Anti-Kaepernick People: This is a big one. The narrative about NFL ratings declining has been obliterated by common sense. 16 Quarterbacks were signed during the regular season. Tom Savage 3 times by San Francisco alone. He may not be struggling to pay his bills, but y’all took away his ability to play football with your narrow-mindedness.
Dez Bryant: All that drama for that?
The Pittsburgh Steelers: All that legacy of winning crap doesn’t really amount to anything these days, does it? Le’veon Bell decides to bounce, Antonio Brown wants out. Big Ben is on the downward slope. Oh, and his defensive coordinator was gameplanning for a guy who was on IR for a win-or-go-home Week 17 game. It’s all about to get really ugly for head coach Mike Tomlin.
Antonio Brown: While we’re talking about the Steelers…
Anti-Baker People: Yes, the guy has an absolute chip on his shoulder. So what? Suck it up, buttercup. The guy talks and then slings it and doesn’t make excuses. He’s the best thing to happen to this league in a long time. I hope he kneels for the anthem just once to send the universe into chaos.
The Cincinnati Bengals: I know Dalton was hurt, but you finally agree to move on from Marvin Lewis and you interview Hue Jackson? I’m sorry, have you not been paying attention the last 3 years? I can’t take this franchise seriously at all, and if they end up actually hiring him- I’ll never.
Eric Ebron: For years I had this guy on my fantasy teams and for years he brought me nothing but misery. This year, I skip the need for additional drinking and he goes off.
Marcus Mariota: Sorry man, your plane is boarding.
Blake Bortles: See above.
Kareem Hunt: No explanation needed.
Aaron Rodgers: For the supposed GOAT, he was a little too Jay Cutler for me this year.
Matt Patricia: Bill Belichick’s shtick only works for Bill Belichick.
The Atlanta Falcons: You were in the Super Bowl 2 years ago?!? Now look at you! LOOK AT YOU!

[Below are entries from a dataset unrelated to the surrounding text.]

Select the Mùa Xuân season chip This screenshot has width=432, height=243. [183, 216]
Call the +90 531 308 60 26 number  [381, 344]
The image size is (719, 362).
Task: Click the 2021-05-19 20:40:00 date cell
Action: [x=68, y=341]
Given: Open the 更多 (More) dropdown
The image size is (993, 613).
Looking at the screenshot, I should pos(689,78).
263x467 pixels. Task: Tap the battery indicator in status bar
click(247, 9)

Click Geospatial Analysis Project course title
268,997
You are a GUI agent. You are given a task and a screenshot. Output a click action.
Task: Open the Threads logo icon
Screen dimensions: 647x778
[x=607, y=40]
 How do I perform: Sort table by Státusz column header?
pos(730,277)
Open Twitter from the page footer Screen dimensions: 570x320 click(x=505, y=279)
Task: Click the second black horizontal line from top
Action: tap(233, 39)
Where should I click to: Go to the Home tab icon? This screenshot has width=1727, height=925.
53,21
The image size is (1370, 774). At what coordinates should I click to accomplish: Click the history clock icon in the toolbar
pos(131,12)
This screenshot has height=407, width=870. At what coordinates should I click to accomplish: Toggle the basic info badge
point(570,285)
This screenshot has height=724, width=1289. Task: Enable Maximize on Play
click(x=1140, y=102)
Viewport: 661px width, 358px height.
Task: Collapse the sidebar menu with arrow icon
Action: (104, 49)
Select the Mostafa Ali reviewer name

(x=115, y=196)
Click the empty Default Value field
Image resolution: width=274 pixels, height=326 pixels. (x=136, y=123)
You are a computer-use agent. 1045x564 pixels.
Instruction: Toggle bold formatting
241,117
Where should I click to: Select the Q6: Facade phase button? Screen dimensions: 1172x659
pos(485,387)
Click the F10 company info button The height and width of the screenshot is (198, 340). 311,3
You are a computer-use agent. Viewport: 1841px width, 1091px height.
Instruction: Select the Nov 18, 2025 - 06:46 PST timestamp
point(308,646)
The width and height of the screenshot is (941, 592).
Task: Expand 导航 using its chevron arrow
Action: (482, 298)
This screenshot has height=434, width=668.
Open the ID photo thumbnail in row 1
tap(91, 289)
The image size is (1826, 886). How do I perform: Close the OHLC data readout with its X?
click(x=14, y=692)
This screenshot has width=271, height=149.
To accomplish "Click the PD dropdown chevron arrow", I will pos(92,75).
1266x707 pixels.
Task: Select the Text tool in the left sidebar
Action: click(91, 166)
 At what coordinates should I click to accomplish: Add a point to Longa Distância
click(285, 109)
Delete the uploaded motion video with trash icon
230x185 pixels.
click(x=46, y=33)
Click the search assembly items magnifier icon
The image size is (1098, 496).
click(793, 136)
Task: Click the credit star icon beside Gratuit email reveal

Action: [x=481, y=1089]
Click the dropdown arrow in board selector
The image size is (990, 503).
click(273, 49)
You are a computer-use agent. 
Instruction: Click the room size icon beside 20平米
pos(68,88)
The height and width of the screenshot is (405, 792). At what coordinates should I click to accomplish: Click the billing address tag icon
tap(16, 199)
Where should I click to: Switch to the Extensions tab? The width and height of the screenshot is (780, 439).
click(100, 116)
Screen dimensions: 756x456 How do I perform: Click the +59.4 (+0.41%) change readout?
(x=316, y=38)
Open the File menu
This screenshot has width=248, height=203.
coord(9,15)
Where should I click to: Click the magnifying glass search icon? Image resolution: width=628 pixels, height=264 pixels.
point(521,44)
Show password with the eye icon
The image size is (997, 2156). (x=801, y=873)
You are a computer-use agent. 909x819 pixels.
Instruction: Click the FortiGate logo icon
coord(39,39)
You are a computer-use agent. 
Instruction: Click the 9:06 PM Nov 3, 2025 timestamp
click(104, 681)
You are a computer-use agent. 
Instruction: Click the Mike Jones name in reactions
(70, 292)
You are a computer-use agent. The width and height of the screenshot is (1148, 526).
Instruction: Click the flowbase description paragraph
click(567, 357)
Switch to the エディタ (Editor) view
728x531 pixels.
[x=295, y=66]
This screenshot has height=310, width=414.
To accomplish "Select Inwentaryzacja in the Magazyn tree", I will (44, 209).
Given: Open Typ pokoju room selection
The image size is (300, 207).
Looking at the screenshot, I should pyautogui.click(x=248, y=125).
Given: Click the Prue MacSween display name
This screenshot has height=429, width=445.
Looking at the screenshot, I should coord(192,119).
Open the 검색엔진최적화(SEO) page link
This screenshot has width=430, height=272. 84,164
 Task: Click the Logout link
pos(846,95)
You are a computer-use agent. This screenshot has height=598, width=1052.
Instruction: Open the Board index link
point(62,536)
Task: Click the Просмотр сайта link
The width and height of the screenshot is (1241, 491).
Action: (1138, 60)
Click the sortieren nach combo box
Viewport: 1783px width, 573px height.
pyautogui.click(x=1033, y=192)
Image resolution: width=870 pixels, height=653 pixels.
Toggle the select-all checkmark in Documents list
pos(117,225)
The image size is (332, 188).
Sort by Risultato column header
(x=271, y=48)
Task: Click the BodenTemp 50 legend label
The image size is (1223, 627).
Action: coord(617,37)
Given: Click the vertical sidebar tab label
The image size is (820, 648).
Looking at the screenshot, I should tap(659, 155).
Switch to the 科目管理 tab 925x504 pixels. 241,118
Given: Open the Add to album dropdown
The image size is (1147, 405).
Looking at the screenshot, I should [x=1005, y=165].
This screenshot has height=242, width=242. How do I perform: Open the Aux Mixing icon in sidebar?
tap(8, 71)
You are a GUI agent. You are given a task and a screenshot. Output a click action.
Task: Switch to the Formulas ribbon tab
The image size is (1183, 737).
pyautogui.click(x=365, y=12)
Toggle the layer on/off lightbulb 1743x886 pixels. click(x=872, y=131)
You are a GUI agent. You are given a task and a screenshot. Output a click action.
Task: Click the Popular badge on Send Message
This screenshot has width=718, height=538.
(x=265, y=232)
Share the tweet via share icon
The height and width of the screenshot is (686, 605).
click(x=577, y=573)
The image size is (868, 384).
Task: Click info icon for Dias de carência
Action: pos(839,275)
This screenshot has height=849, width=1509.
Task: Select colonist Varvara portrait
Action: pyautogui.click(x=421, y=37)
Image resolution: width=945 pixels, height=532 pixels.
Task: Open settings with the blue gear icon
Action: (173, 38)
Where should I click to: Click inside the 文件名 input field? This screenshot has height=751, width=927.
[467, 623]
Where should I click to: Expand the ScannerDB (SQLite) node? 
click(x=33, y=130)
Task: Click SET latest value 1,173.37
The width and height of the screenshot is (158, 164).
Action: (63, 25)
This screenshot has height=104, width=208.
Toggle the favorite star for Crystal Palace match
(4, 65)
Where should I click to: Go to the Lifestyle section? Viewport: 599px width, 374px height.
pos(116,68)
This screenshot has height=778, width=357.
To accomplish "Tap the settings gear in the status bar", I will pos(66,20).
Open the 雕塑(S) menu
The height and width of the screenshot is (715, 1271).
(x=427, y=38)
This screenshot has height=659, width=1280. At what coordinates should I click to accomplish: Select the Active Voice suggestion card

Jameis Winston: You legitimately got outplayed by Ryan Fitzpatrick after you were suspended for acting like an ass. No time for that crap.
Josh Rosen: Jay Cutler 2.0. WRITE IT DOWN!
Josh McDaniels: This guy is seriously being considered for head coaching gigs while guys like Steve Wilks gets axed after one year?
Jon Gruden: You had better damned well know what you’re doing in the long run, because in the short run it makes no goddam sense.
Reuben Foster: Where there’s smoke there’s fire.